Aber wie rechne ich nun damit?!

Steh ein wenig auf dem Schlauch.

Danke schon einmal


----------



## Gast2 (17. Mrz 2011)

```
int zahl = Integer.parseInt(f1.getText());
```
mit zahl kannst du dann normal rechnen.

Nenn deine Klasse besser anders, es gibt bereits eine Klasse in Java die Applet heißt.


----------



## gmx777 (18. Mrz 2011)

mal-de hat gesagt.:


> Hallo Freunde
> 
> 
> Also wenn ich nun auf die Button drücke, wird die Zahl ins TextField geschrieben.
> ...



Also ich wuerde an deiner Stelle

```
private JTextField eingabeFeld1, eingabeFeld2;
```

nehmen, dann kannst die Zahlen direkt eingeben, ohne das du was druecken musst.

Grafisch kann der Taschenrechner ungefaehr so aussehen:



Die Werte aus den Eingabefelder musst du dann in Variablen am besten vom Typ double speichern und damit dann deine Formel  fuettern.


----------



## mal-de (19. Mrz 2011)

Okay .. habs hinbekommen eine Zahl in "int zahl" zu speichern.
Aber jetzt stellt sich mir halt noch die Frage, wie ich das +, - ... und eine zweite Zahl speicher.

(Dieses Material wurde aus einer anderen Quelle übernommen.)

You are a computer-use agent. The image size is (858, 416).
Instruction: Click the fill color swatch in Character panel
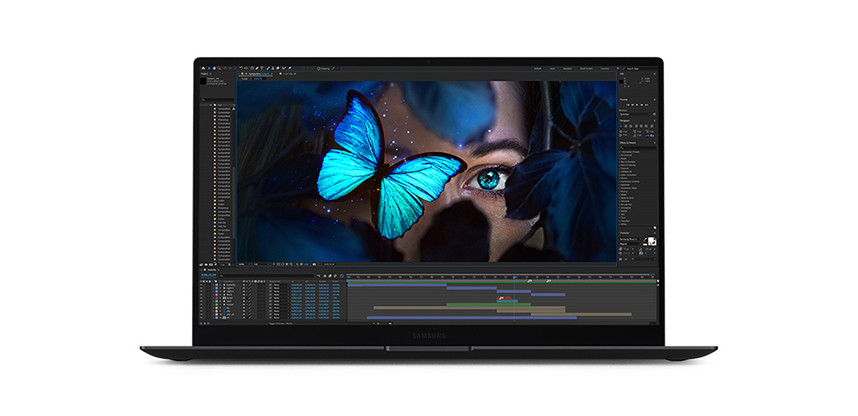pos(650,241)
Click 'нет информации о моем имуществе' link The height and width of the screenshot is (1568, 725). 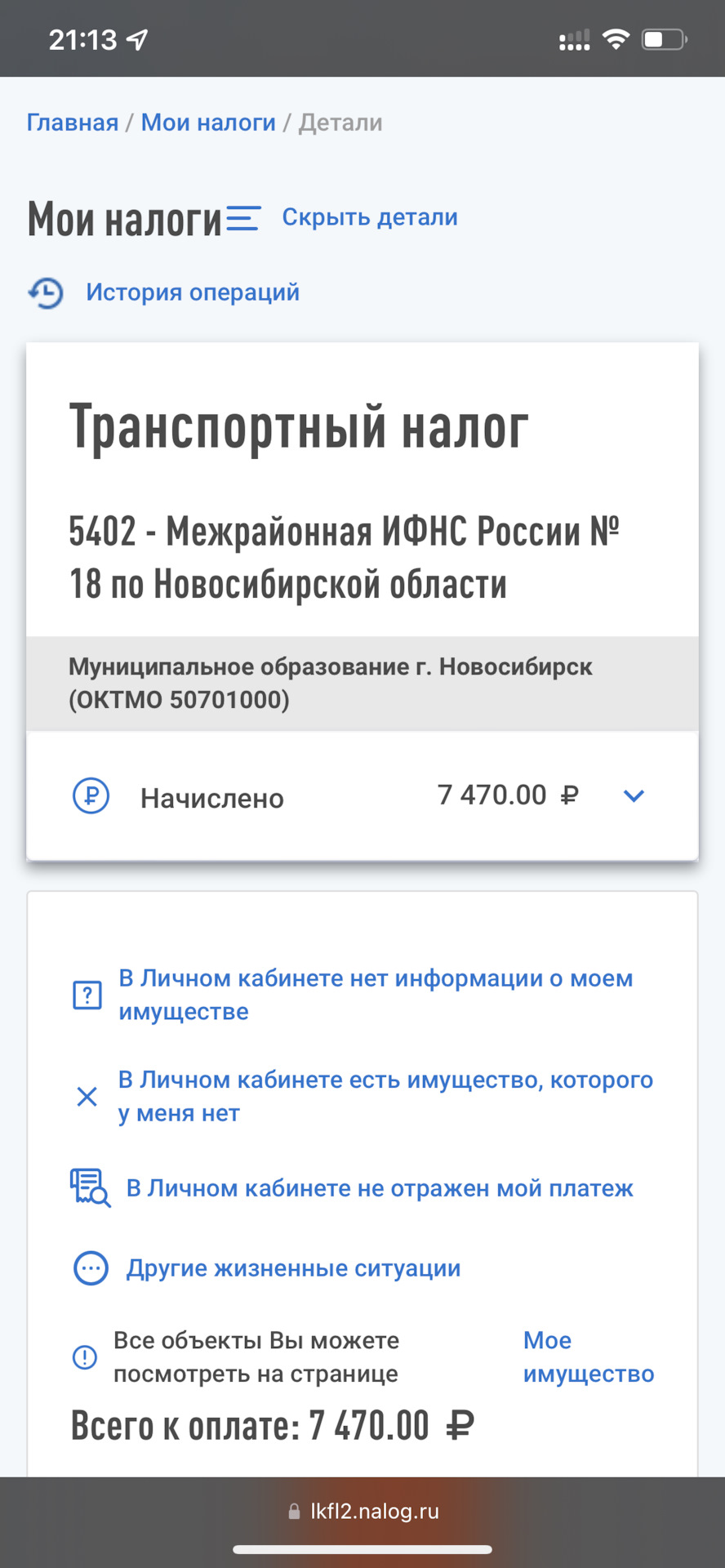tap(376, 995)
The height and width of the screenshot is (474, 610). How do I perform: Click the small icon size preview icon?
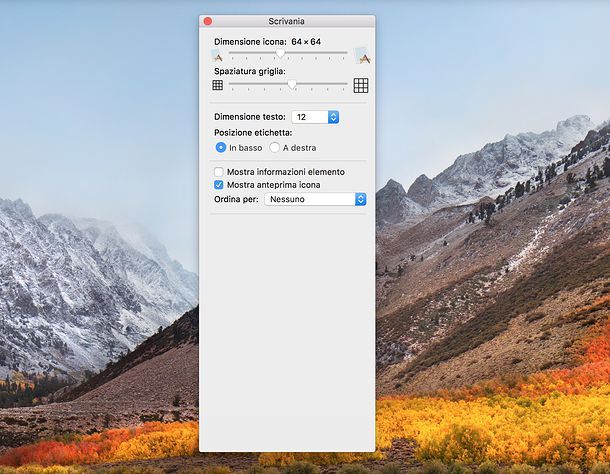point(218,56)
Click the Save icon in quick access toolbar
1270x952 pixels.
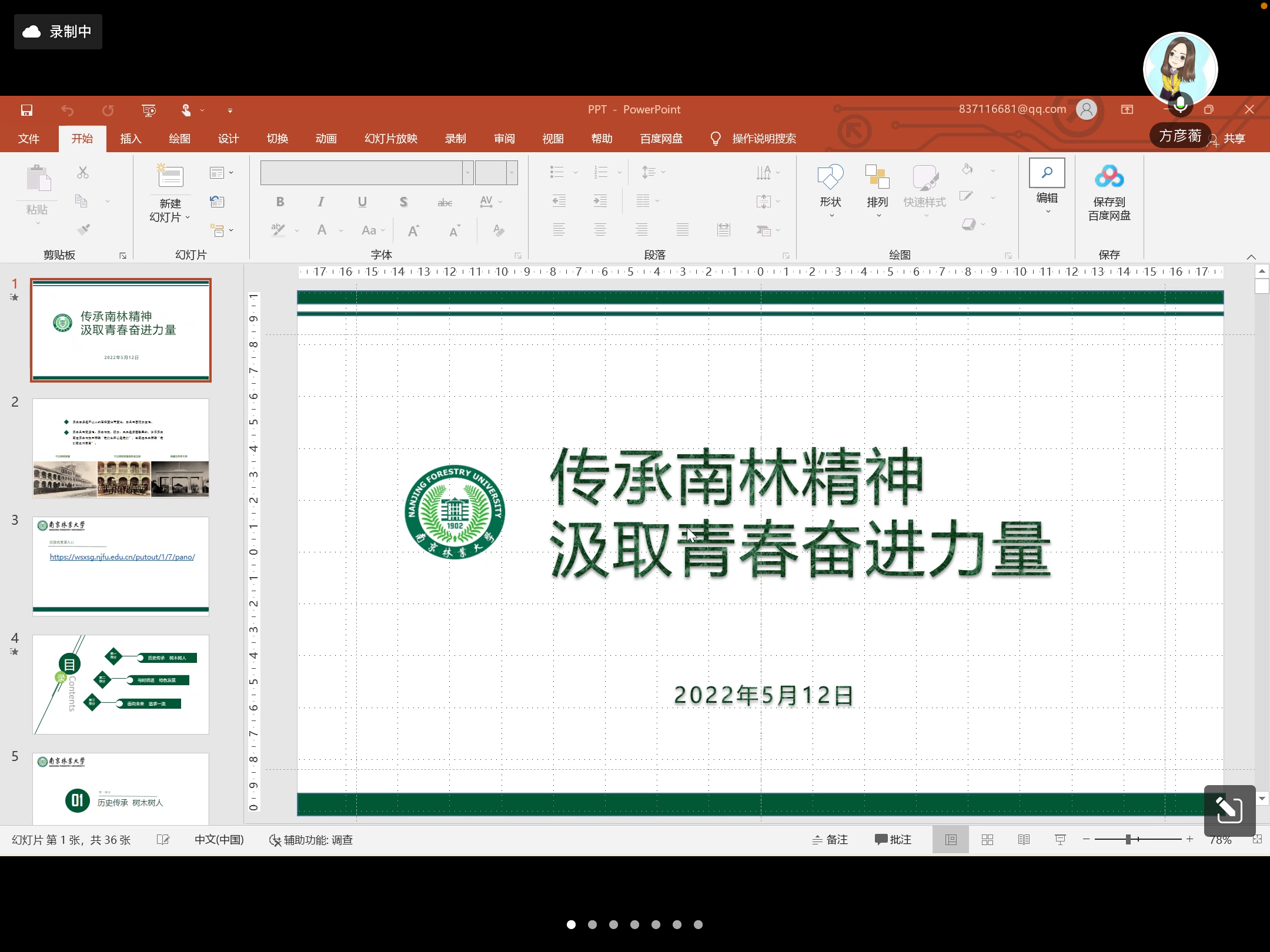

Meine Überlegung war, es über verschiedene Methoden oder in dem Fall müssten es dann Action sein?! Zum Beispiel irgendwie so

[Java]
	JButton b13 = new JButton("=");
	centerPanel.add(b13);
	b13.addActionListener(this);
	b13.setAction(gibErgebnis());
[/Java]

Funktioniert aber eher weniger ... hm.


----------



## bandy (19. Mrz 2011)

mal-de hat gesagt.:


> Okay .. habs hinbekommen eine Zahl in "int zahl" zu speichern.
> Aber jetzt stellt sich mir halt noch die Frage, wie ich das +, - ... und eine zweite Zahl speicher.
> 
> Meine Überlegung war, es über verschiedene Methoden oder in dem Fall müssten es dann Action sein?! Zum Beispiel irgendwie so
> ...



Ich wuerde erst ueberlegen wie dein Taschenrechner aussehen soll, grafisch. Wenn etwa so wie gmx777 vorschlaegt, dann brauchst du einen Listener, wenn eines der RadioButtons betaetigt wird, dann soll eine Methode fuer die entsprechende Rechenoperation aufgerufen werden, z. B. fuer Addition. Die Formel kannst so dann in der Methode schreiben 

```
ergebnis=zahl1+zahl2
```

Diese vereinbarst alle als double Variablen und das Ergebnis der Variable ergebnis uebergibst du dem Label wo das Ergebnis erscheinen soll


----------



## mal-de (19. Mrz 2011)

Also was ich mir bislang gebastelt hab sieht so aus.


----------



## gmx777 (19. Mrz 2011)

mal-de hat gesagt.:


> Also was ich mir bislang gebastelt hab sieht so aus.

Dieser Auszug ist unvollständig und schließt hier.